Una vez que se calmó la escena, Ignacio compró una tarta de jamón y queso y regresó a su hogar. Acostumbrado a estos incidentes, ni siquiera le contó lo ocurrido a su esposa, que se enteró más tarde, por vecinos. Él tampoco lo informó a sus superiores, que conocieron el episodio de pura casualidad. También fortuitamente llegó la noticia a nuestra redacción.
“Yo me capacité en Buenos Aires, con el Grupo Especial Nº 1. Me prepararon en (maniobras) RCP en el hospital Churruca e hice la reválida con la Metropolitana. Todo fue cambiando. Al principio era: miro, siento, escucho. Se escuchaba el corazón, se miraba si latía y se apoyaba la cabeza en el pecho para ver si sentías. Ahora ya no. Se recomienda presionar los trapecios con fuerza. Si hay respuesta es porque está consciente”, puntualizó.
Ángeles
“Yo fui custodio de los gobernadores, pero después pedí mi traslado. Mi lugar es la calle. Yo me cambio dos horas antes de que sea la hora. Me pongo el uniforme, y me siento frente a la ventana para esperar el móvil que me busca. No puedo hacer otra cosa que no sea el trabajo de policía. Yo soy feliz adentro de un patrullero. Fui instructor mucho tiempo y siempre les decía a los muchachos: nosotros somos el ángel de la guarda de la gente. El ciudadano espera que lleguemos para solucionarle los problemas y tenemos que ser profesionales. Tenemos que saber expresarnos y no equivocarnos cuando actuamos”, señaló Carpegna.
“A mí, me gusta lo que hago. Es mi pasión. Para mí, el ser policía no es un trabajo. Yo lo haría gratis”, aseguró Ignacio Carpegna.
Pero no todos son buenos recuerdos en la cabeza del policía. “En el caso de Nicolás Almada, el chiquito de 6 años que fue asesinado a golpes en Loyola Sur a mediados de noviembre, me tocó a mí trasladarlo en un patrullero. Le fui haciendo masajes cardíacos hasta llegar al Hospital de Niños, pero fue inútil. No sabía que llevaba horas de fallecido, no tenía forma de saberlo porque no soy médico”.
Al filo
En una oportunidad, Carpegna manejaba su automóvil y delante de él otro vehículo salió del asfalto y chocó en pleno bulevar. “El conductor estaba sin signos vitales. Estuve casi cuarenta minutos haciendo maniobras de RCP hasta que vino la ambulancia. Reaccionaba y se me volvía a ir. Al señor lo llevaron consciente al hospital”, recordó.

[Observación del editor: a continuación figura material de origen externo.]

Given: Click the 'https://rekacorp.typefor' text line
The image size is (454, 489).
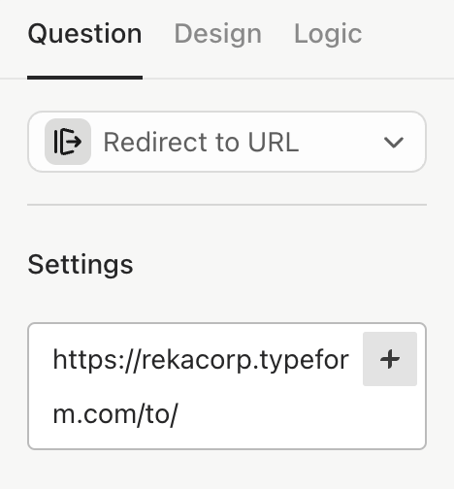Looking at the screenshot, I should [x=201, y=360].
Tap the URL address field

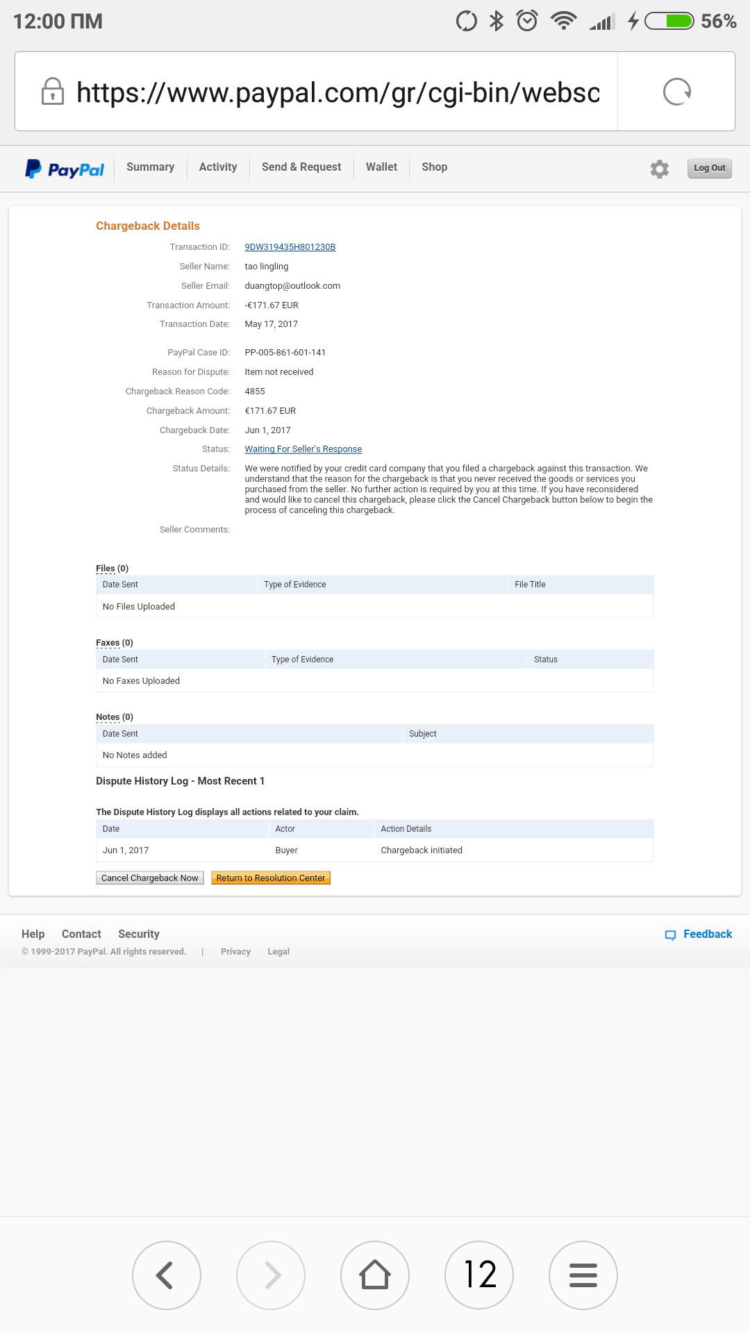tap(338, 92)
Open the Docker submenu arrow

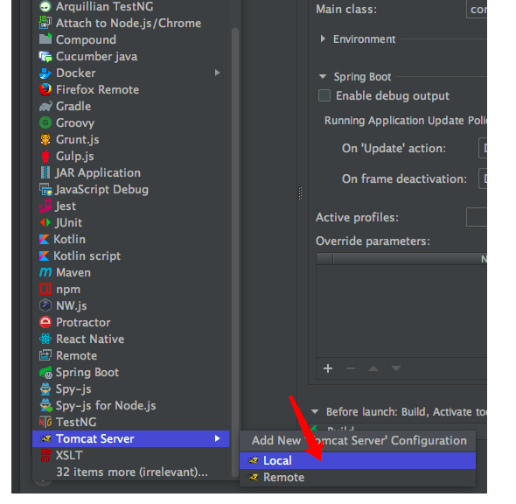[217, 73]
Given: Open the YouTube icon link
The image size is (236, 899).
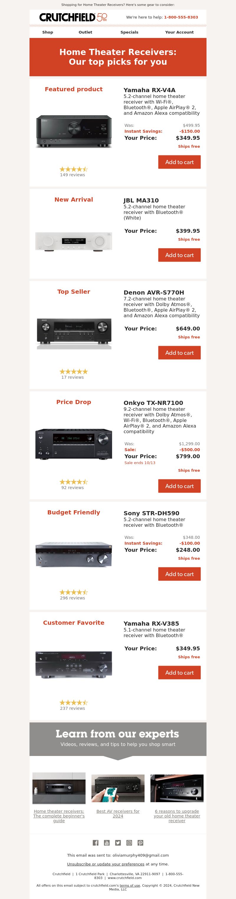Looking at the screenshot, I should (107, 843).
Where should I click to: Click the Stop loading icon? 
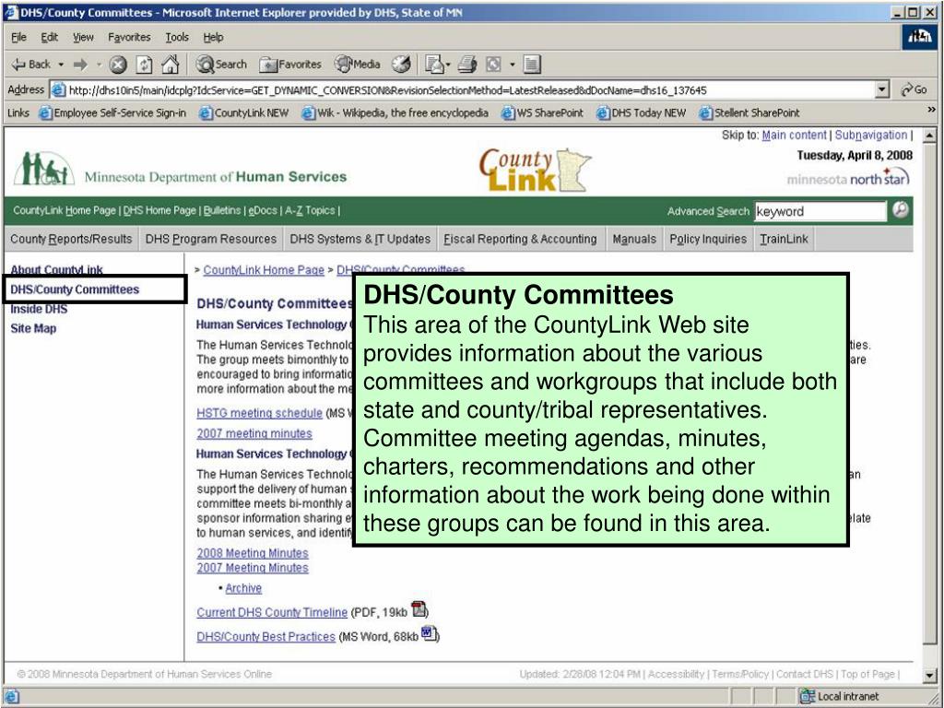119,64
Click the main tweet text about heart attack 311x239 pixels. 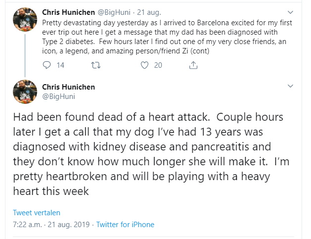point(151,154)
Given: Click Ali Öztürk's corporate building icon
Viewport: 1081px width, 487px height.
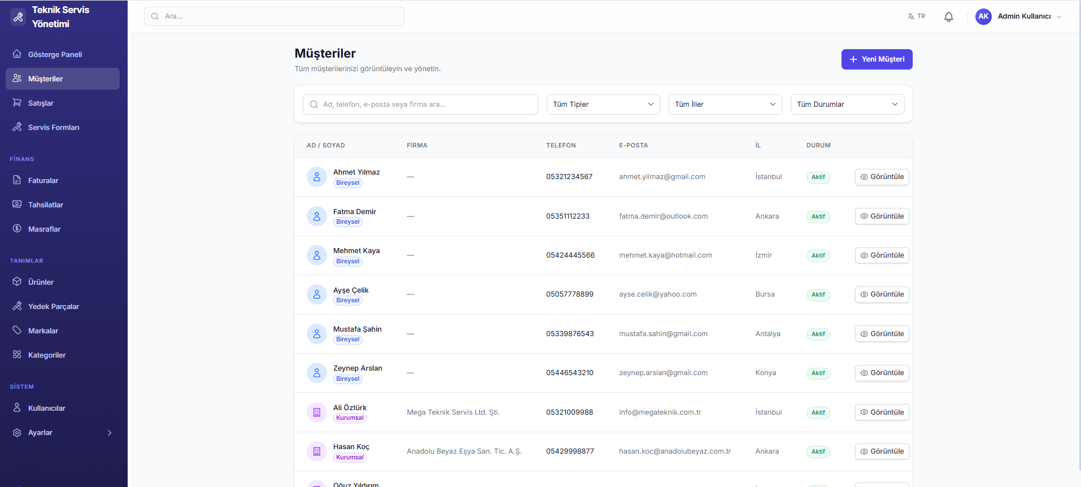Looking at the screenshot, I should pos(316,412).
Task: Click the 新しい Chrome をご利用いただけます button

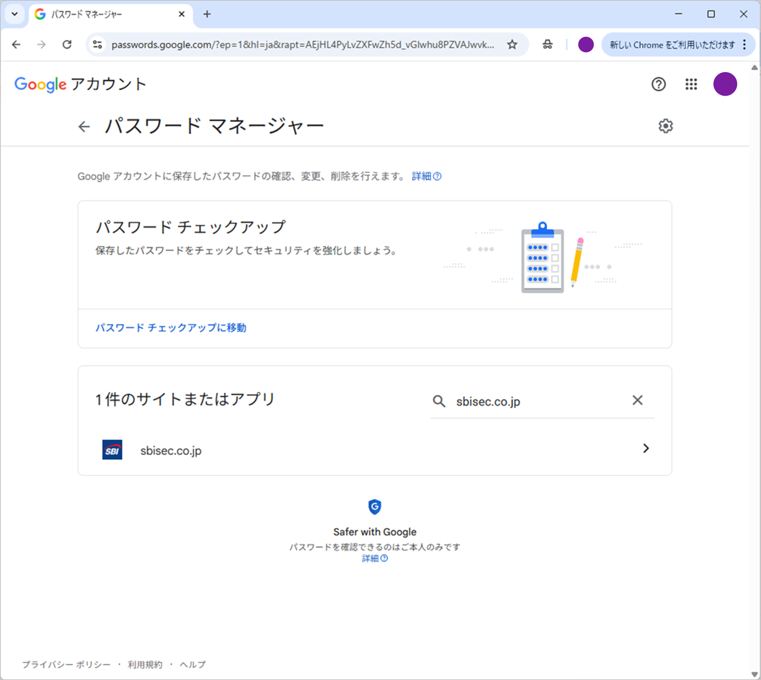Action: tap(672, 44)
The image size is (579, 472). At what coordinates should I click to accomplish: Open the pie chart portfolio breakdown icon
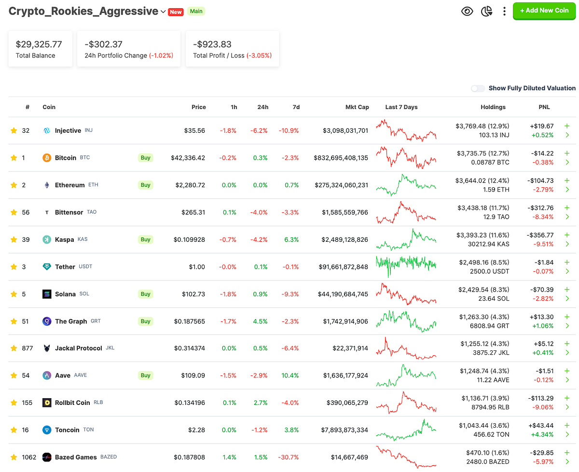pos(486,11)
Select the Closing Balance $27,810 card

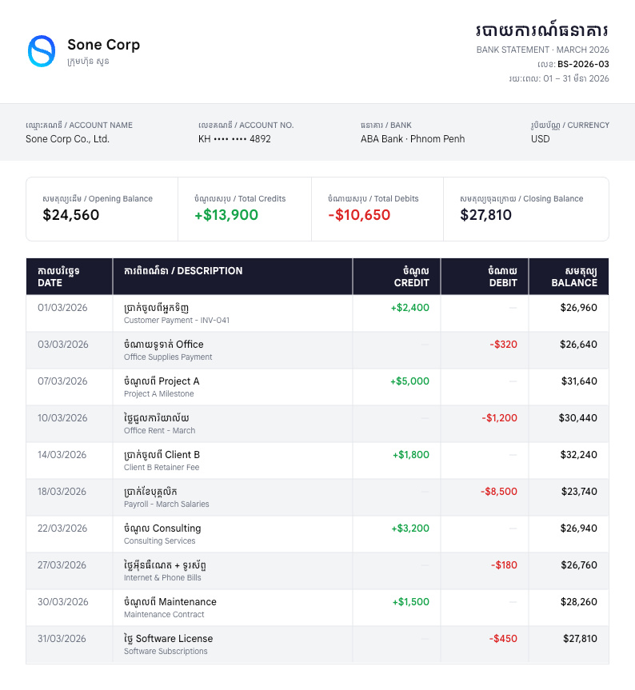click(x=525, y=209)
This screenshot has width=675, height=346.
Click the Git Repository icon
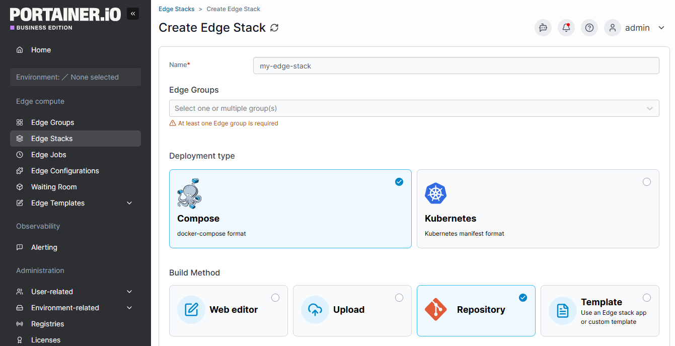pos(436,310)
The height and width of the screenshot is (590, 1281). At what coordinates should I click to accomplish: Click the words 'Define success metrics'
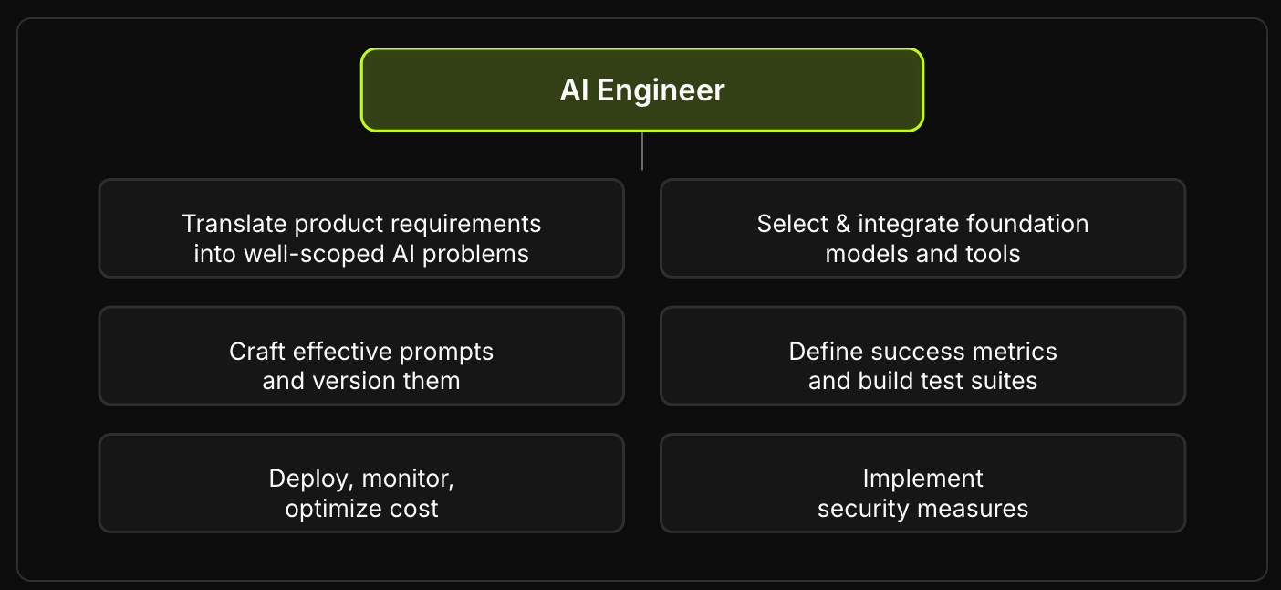[x=922, y=352]
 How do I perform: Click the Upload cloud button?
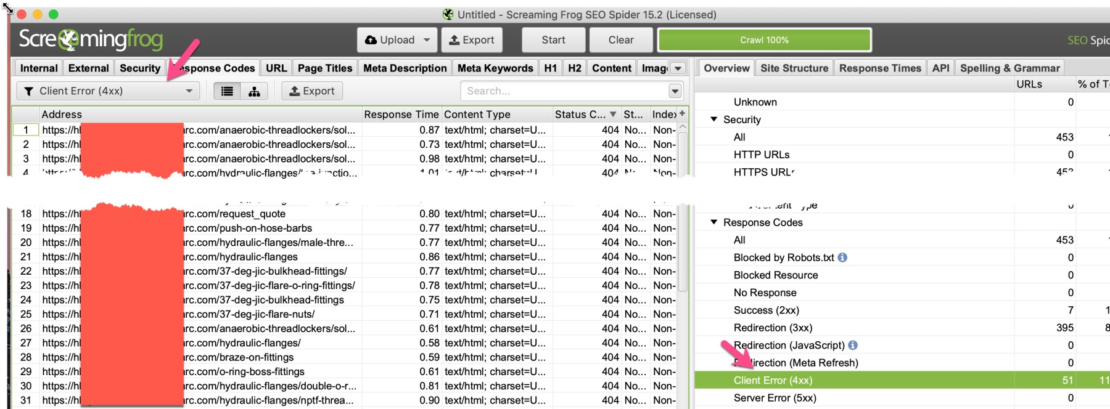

“Una vez -dijo-, una mujer de mucho peso se atragantó. Estaba en su casa de barrio 12 de Septiembre, en Santo Tomé. Tuve que darla vuelta contra el piso y le hice presión para que largue un trozo de durazno que tenía trabado en la tráquea”.
Finalmente, contó cuando salvó a un suicida. “Hace poco un muchacho se quería tirar desde el techo de un edificio. Traté de hablar. Averigüé su primer nombre para entrar en confianza. Le decía que sí a todo lo que me pedía. Logré subir adonde estaba él, me fui acercando y cuando estaba por arrojarse lo agarré. Quedamos los dos colgando. Cuando lo quise traer, se prendió de cables de alta tensión. Nos podíamos haber muerto los dos. Al final logré arrastrarlo. Fue difícil bajarlo, porque en cada borde trataba de tirarse. Lo esposamos y lo llevamos al Hospital Psiquiátrico”, explicó el policía.
“Cuando yo salgo de casa, no sé lo que va a pasar, pero es lo que me gusta hacer. Yo le digo a mi familia que la amo y me voy. Mis hijos me saludan desde la ventana. A mi compañero, siempre le digo: hoy te hago famoso, y nos reímos”, concluyó.